### READING TEXT
·····

# What tea are you drinking



## SarahNorthman (Nov 19, 2014)

What kind of tea are you drinking or did you drink last? How do you take it? What are your favorite kinds? What kind of collection have you amassed?

Me? I’m drinking a honey vanilla chamomile. I take it with cream. Like my Earl grey. It’s usually with cream and honey. Unless it’s green. Then it’s just plain. My Collection is vast.


----------



## josquindesprez (Aug 20, 2017)

Generally white tea, silver needles or peony being the best. Never black, very rarely green, sometimes herbal. Maybe a bit of honey (only if its herbal), but never anything else added. There's nothing better than a good white tea, and nothing worse than a strong black tea.


----------



## Joe B (Aug 10, 2017)

Started the day with:










and then drank this for the rest of the day:


----------



## dillonp2020 (May 6, 2017)

I drink Earl Grey with a bit of honey. This tea preference has been passed through four generations of my family apparently.


----------



## Pugg (Aug 8, 2014)

Strong with milk.


----------



## Art Rock (Nov 28, 2009)

Usually green tea. My wife is quite a connoisseur on the subject, she selects what type (always leaves, no tea bags) we drink.


----------



## Dr Johnson (Jun 26, 2015)

Assam, black, one sugar.


----------



## Guest (Oct 17, 2017)

SarahNorthman said:


> I take it with cream.


When you say 'cream' is that the same as you'd dollop on apple pie?

Me, I prefer M&S' or Twinings' Ceylon, with milk in the morning and happy with builders' tea during the day. Chamomile with honey when I'm ill!


----------



## Totenfeier (Mar 11, 2016)

Salada Decaf green tea. At one time, I was heavily into loose-leaf tea snobbery, but I've gotten lazy in my decrepitude.


----------



## CypressWillow (Apr 2, 2013)

·····

### TASK REQUIREMENTS
1. In the tea thread, what does Dr Johnson drink?
2. Summarize the tea thread in two sentences.
3. Extend the tea thread from the point where it stops.

(Target pointing data)
·····

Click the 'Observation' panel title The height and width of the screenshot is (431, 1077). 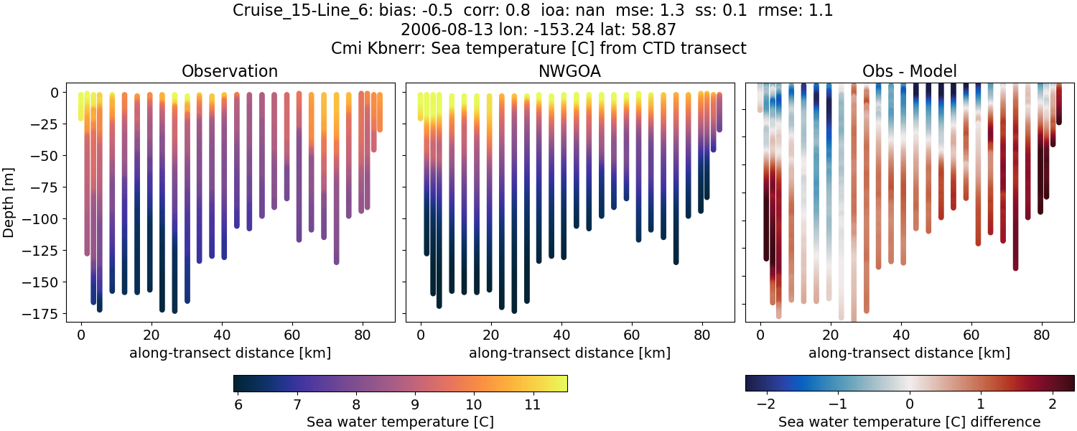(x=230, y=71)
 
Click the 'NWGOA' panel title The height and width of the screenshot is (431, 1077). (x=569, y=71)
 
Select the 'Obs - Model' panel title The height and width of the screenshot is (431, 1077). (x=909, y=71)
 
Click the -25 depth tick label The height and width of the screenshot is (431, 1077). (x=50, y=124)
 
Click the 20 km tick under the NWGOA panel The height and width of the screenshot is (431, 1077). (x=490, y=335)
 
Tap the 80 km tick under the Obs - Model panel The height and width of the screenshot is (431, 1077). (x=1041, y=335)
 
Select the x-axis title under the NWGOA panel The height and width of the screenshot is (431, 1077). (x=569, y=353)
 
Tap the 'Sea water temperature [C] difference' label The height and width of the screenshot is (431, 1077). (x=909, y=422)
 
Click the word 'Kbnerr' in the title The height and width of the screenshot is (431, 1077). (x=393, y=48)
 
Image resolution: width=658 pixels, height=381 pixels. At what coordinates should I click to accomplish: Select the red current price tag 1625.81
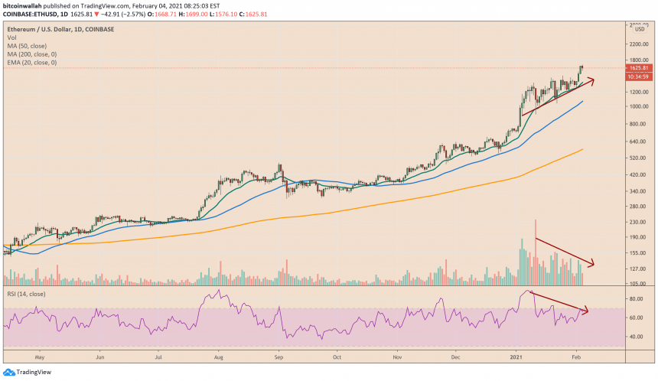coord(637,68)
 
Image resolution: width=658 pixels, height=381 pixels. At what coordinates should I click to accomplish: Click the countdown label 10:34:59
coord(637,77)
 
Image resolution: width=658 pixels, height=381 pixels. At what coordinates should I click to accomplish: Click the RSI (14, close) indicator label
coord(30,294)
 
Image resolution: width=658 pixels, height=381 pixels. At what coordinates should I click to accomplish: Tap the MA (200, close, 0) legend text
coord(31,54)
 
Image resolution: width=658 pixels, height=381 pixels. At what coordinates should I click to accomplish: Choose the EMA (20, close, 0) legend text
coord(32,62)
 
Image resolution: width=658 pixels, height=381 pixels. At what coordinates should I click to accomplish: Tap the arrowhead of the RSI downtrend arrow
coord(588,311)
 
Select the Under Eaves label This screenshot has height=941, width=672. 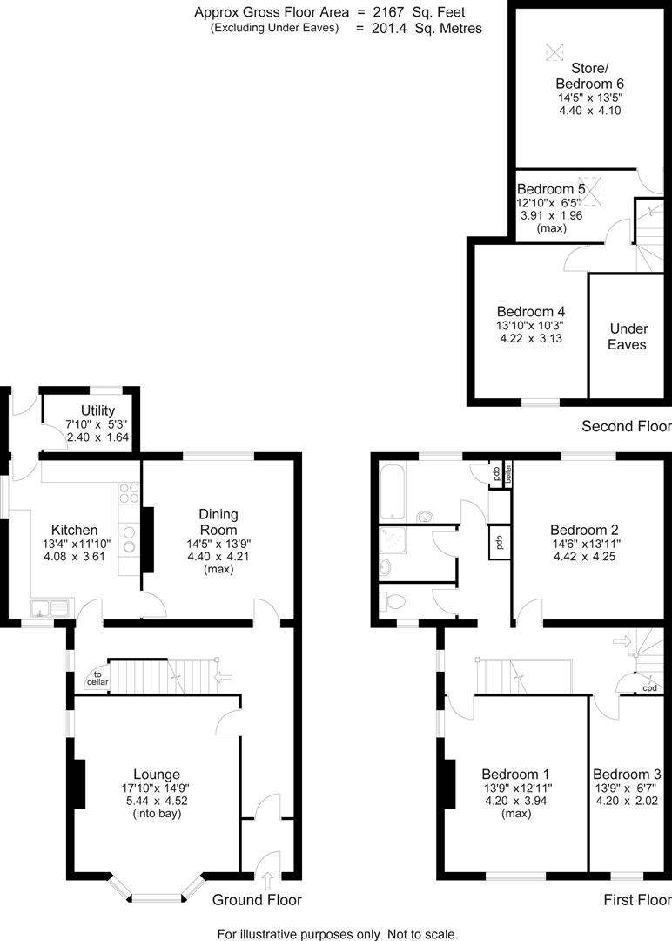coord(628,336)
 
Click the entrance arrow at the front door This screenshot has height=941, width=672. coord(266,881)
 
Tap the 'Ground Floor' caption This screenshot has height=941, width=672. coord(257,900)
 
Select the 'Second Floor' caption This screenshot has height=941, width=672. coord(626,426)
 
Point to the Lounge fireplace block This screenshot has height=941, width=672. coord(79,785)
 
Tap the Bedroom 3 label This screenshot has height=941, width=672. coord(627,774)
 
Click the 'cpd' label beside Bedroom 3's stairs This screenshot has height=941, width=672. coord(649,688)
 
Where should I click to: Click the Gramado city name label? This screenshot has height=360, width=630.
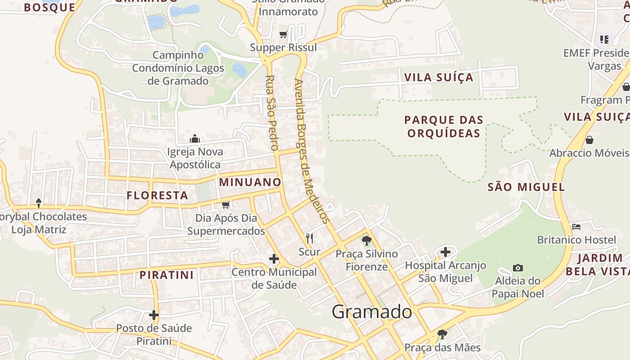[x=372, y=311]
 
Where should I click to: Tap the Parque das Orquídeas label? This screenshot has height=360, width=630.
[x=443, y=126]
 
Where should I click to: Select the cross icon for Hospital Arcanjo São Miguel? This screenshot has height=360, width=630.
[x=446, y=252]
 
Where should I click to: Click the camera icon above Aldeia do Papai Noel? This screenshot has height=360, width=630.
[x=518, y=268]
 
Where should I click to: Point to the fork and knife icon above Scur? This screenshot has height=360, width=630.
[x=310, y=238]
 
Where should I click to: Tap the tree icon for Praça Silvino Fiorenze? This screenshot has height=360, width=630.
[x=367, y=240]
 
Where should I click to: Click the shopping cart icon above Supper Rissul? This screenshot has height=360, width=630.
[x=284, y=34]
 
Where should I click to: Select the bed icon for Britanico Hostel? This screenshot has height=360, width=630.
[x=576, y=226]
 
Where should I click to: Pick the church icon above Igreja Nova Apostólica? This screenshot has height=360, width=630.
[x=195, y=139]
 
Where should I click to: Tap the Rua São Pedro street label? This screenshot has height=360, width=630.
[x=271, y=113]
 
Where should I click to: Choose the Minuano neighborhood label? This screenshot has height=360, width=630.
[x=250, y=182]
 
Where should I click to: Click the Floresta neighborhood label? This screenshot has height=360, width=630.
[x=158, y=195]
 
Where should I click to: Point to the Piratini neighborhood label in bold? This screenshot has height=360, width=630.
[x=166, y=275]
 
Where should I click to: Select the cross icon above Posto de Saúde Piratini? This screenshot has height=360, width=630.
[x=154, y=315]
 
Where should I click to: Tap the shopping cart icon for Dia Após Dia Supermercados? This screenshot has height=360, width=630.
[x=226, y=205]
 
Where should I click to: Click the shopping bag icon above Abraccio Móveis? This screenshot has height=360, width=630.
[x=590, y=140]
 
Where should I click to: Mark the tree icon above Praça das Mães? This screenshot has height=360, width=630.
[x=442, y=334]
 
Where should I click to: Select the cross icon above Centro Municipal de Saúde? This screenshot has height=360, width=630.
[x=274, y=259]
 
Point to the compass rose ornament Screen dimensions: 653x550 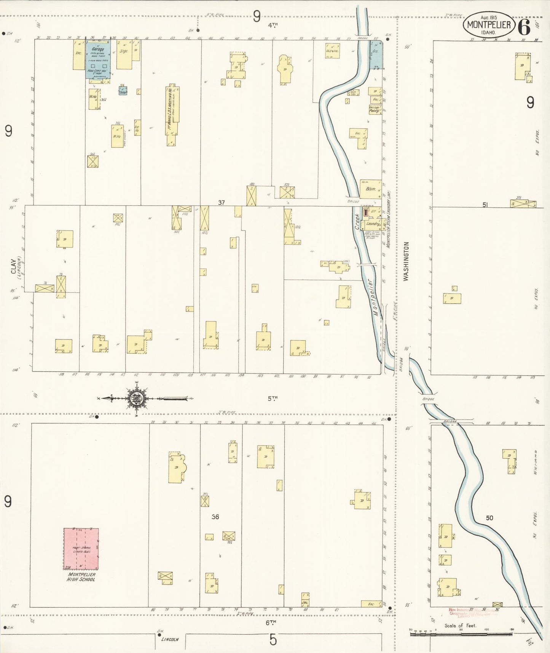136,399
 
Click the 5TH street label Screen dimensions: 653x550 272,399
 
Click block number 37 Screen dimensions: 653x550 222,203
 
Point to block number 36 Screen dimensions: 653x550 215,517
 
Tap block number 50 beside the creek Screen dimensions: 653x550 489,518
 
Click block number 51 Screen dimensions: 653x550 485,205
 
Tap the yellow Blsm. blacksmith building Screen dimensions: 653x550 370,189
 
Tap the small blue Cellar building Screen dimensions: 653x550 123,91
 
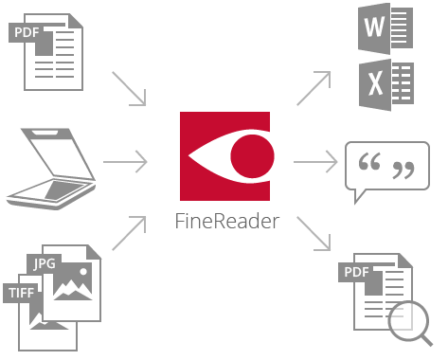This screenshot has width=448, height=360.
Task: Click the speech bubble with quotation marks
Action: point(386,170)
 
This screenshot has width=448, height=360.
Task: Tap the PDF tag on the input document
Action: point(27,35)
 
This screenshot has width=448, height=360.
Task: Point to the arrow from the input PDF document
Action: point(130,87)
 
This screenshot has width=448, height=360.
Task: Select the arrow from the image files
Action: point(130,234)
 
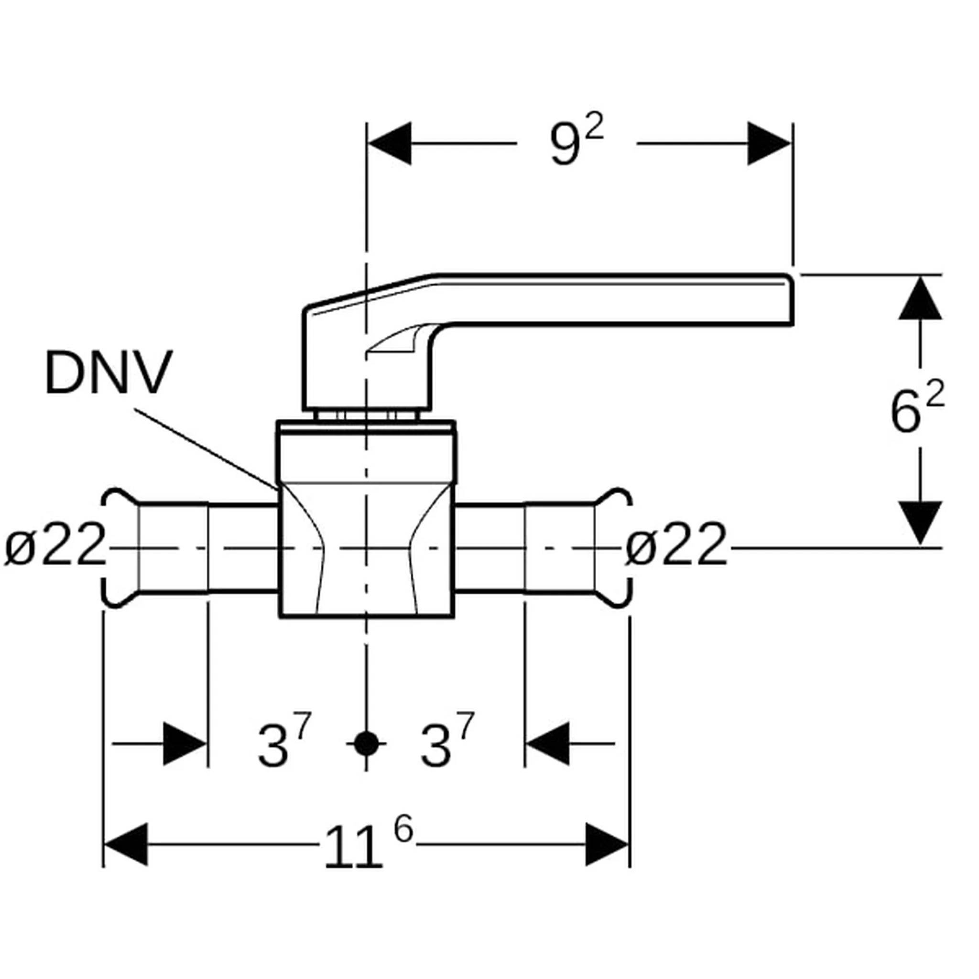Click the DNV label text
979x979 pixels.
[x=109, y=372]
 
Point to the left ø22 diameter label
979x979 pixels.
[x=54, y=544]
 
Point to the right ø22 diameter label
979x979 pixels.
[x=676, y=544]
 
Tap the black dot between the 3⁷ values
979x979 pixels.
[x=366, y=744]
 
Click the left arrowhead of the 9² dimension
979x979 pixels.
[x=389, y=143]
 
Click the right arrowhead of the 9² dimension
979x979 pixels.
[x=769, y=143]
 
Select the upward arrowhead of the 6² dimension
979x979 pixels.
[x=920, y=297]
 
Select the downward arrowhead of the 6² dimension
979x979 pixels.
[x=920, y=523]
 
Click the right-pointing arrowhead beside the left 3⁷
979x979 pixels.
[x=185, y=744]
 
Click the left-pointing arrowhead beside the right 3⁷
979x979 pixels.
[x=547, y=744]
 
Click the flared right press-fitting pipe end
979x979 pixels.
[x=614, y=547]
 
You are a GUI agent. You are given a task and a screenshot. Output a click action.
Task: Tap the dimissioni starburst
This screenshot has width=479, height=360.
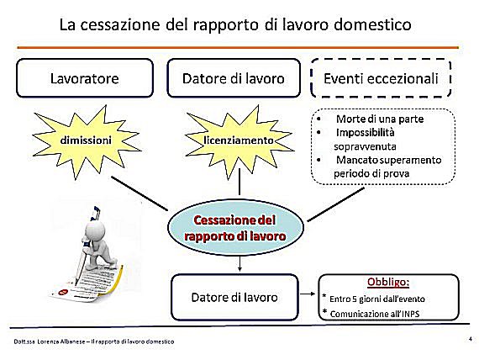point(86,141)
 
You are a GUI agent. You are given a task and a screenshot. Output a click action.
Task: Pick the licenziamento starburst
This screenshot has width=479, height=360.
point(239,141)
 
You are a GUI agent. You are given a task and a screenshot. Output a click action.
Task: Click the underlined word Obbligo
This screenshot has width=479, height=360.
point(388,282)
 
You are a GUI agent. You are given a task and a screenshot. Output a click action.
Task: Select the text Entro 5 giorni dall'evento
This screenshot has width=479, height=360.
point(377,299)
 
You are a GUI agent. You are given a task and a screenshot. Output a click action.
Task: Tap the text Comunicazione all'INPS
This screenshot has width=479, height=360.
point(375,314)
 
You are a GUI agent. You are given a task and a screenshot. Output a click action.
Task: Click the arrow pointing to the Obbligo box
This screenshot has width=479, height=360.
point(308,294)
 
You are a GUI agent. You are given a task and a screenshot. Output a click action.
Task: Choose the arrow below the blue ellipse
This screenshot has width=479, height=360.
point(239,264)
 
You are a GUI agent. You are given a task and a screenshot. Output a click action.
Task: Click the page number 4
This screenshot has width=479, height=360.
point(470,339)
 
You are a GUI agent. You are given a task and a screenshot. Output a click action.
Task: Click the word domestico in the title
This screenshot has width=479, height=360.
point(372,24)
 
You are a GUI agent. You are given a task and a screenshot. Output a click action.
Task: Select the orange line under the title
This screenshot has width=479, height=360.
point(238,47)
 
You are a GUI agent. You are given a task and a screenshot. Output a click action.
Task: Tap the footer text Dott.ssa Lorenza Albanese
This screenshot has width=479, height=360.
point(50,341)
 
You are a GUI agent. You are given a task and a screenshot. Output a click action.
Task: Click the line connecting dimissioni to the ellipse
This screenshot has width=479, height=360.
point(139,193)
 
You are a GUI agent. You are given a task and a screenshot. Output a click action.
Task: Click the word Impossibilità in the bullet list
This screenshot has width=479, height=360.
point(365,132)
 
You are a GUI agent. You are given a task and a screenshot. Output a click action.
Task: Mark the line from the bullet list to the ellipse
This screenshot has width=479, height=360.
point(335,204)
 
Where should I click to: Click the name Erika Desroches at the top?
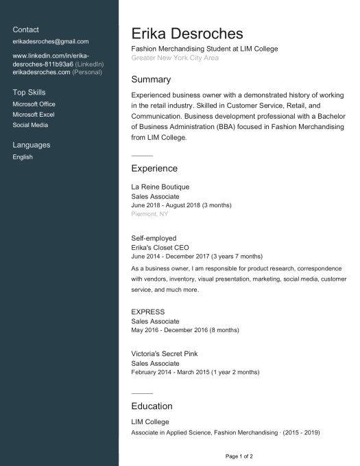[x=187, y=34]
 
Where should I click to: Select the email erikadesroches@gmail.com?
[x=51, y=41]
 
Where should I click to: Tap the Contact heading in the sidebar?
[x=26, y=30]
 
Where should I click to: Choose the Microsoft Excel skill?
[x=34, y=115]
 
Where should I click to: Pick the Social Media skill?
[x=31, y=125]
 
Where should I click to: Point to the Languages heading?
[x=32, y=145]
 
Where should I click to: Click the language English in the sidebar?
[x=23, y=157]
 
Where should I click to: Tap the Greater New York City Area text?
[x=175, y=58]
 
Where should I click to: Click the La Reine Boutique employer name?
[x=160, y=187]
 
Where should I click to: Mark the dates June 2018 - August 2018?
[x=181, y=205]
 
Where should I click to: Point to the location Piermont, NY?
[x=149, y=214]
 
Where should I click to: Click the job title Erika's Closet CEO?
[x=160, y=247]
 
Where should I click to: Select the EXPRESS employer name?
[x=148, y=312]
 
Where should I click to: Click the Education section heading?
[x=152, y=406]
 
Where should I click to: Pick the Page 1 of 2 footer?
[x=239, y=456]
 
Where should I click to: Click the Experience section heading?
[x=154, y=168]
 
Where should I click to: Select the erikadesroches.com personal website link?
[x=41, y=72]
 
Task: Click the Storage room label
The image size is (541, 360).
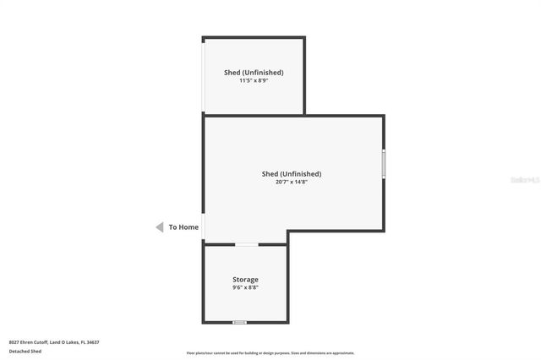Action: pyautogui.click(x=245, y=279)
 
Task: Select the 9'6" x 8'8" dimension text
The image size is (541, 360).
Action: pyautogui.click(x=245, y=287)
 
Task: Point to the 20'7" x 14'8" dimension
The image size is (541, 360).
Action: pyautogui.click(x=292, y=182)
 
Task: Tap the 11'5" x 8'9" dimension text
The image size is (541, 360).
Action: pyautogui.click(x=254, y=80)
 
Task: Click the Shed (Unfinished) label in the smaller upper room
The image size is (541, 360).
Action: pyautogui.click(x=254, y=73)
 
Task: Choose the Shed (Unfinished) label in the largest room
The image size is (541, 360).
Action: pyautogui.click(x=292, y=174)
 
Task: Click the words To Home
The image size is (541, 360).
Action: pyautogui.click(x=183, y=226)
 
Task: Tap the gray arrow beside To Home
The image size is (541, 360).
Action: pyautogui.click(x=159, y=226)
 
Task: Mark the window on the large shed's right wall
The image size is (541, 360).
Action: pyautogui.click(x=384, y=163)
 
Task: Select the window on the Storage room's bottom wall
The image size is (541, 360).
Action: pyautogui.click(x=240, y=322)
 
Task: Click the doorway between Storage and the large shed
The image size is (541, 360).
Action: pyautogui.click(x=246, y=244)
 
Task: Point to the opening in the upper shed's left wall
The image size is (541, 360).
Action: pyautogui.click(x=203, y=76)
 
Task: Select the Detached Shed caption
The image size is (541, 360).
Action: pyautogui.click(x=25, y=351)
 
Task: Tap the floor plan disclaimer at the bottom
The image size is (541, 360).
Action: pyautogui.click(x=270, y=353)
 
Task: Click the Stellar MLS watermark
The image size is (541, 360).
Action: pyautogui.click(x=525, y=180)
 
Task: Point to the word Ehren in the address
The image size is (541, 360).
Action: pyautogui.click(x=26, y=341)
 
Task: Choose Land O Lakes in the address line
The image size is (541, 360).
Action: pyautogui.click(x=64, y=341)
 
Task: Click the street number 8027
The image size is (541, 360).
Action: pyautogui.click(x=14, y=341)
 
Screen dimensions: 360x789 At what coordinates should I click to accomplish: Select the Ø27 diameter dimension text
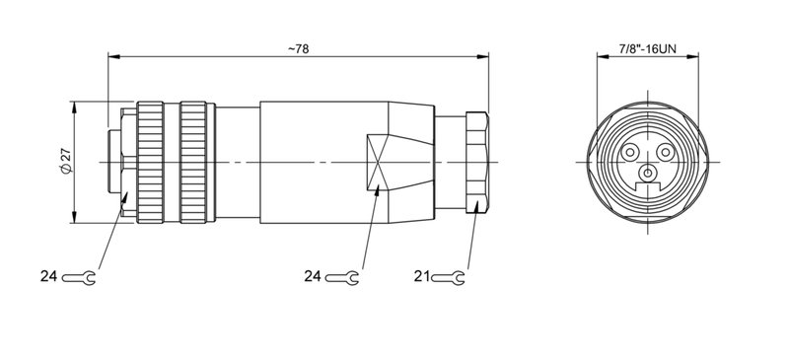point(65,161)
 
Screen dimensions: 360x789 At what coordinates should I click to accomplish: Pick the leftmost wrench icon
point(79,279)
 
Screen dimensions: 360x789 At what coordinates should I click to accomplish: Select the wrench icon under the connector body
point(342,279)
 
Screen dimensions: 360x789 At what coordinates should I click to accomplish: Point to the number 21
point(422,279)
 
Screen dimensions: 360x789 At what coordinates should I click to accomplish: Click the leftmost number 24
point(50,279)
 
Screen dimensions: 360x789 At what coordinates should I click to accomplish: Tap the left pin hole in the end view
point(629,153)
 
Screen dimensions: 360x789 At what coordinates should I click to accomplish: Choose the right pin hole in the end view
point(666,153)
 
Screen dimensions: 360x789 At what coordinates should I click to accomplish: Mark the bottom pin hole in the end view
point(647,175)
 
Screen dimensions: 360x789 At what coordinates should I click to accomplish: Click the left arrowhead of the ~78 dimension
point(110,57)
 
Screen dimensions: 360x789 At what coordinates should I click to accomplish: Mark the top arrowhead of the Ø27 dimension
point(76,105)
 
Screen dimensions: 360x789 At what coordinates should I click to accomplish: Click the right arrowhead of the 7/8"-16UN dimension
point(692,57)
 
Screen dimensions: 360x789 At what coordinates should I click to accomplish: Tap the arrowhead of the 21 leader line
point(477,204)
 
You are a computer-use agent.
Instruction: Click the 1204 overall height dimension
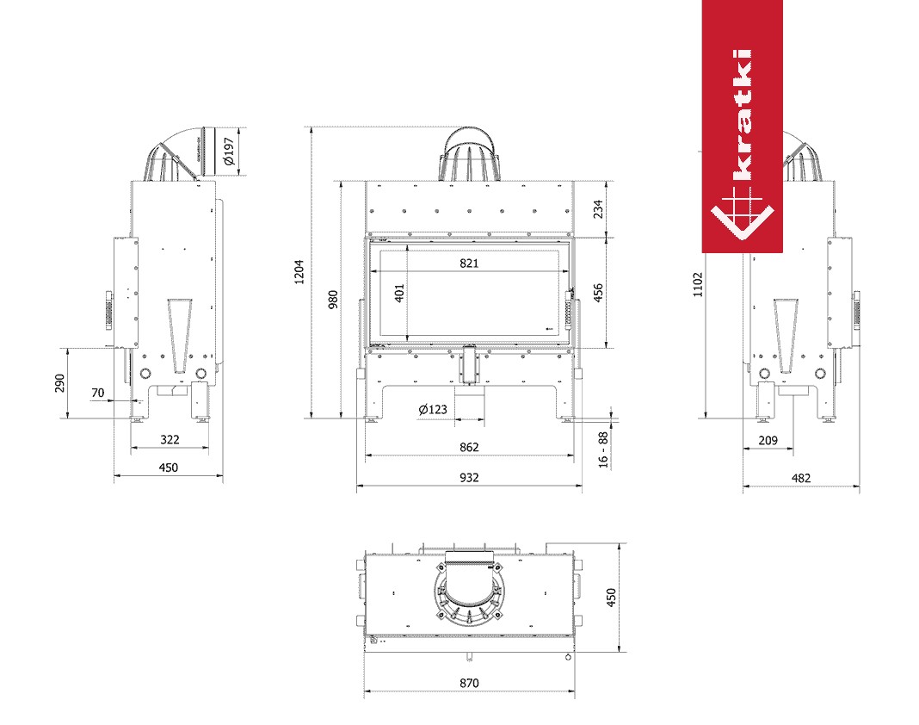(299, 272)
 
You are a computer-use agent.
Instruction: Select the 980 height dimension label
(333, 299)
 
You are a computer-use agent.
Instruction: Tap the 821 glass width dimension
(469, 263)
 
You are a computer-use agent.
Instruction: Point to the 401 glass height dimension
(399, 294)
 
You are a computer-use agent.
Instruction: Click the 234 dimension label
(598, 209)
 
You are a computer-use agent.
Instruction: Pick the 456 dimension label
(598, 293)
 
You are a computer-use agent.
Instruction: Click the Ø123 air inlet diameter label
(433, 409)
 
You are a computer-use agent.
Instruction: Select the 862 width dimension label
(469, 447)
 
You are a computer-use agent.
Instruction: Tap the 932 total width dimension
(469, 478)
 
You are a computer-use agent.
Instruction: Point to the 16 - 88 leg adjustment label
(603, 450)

·····

### ANSWERS FOR THE EXERCISE
1. Assam, black, with one sugar.

2. In the tea thread, members say what tea they drink and how they take it, beginning with SarahNorthman's honey vanilla chamomile with cream. Replies include white tea with nothing added, green tea that one poster's wife selects, Earl Grey with honey, Assam with one sugar, and Ceylon with milk.

3.
Jasmine Green Tea is my favorite. Earl Grey and White Tea are next, in some order. Always drink it plain and strong, nothing added.


----------



## wkasimer (Jun 5, 2017)

Lapsang Souchong, unadulterated.


----------



## Pyotr (Feb 26, 2013)

The Earl of Grey.


----------



## Joe B (Aug 10, 2017)

wkasimer said:


> Lapsang Souchong, unadulterated.
> 
> View attachment 98325


I used to love Lapsang Souchong when I was younger. Now I find it is a little too intense for me. I sometimes feel the same about coffee.......old age?


----------



## classical yorkist (Jun 29, 2017)

I had to give up caffeine a few years ago and since then my tea drinking has become limited to decaf tea bags. I used to love drinking Ceylon and Earl Grey so much but sourcing decaf tea I am finding very difficult. It makes me sad.


----------



## Holden4th (Jul 14, 2017)

French Earl Grey


----------



## SarahNorthman (Nov 19, 2014)

Holden4th said:


> French Earl Grey


What's the difference?


----------



## senza sordino (Oct 20, 2013)

Two cups of tea a day with caffeine, one in the morning and one at lunch, and multiple cups of caffeine free tea through the day. Black tea, no sugar and no milk. Lipton and Yorkshire brands are typically consumed. I also often drink Roiboos, which technically isn't tea, it's from a different tree. I drink it because it's not fruity and naturally with no caffeine.


----------



## Omicron9 (Oct 13, 2016)

Equal Exchange organic green. I usually prefer loose tea, but this is the best-tasting bagged tea (for green) that I've yet found.


----------



## Holden4th (Jul 14, 2017)

SarahNorthman said:


> What's the difference?


French earl grey has petals from flowers like roses, etc. The brand I drink has a slightly fruity flavour which I absolutely love. With plain earl grey the bergamot flavour is what stands out. I get my French Earl Grey from a chain store called T2. I don't know if it exists outside of Australia.


----------



## CnC Bartok (Jun 5, 2017)

Cardews Nilgiri. Their Assam tips are excellent too. Beyond Earl Grey, flavoured tea is absolute anathema to me.


----------



## SarahNorthman (Nov 19, 2014)

What does it mean when a tea says metropolitan blend?


----------



## JJF (Aug 25, 2017)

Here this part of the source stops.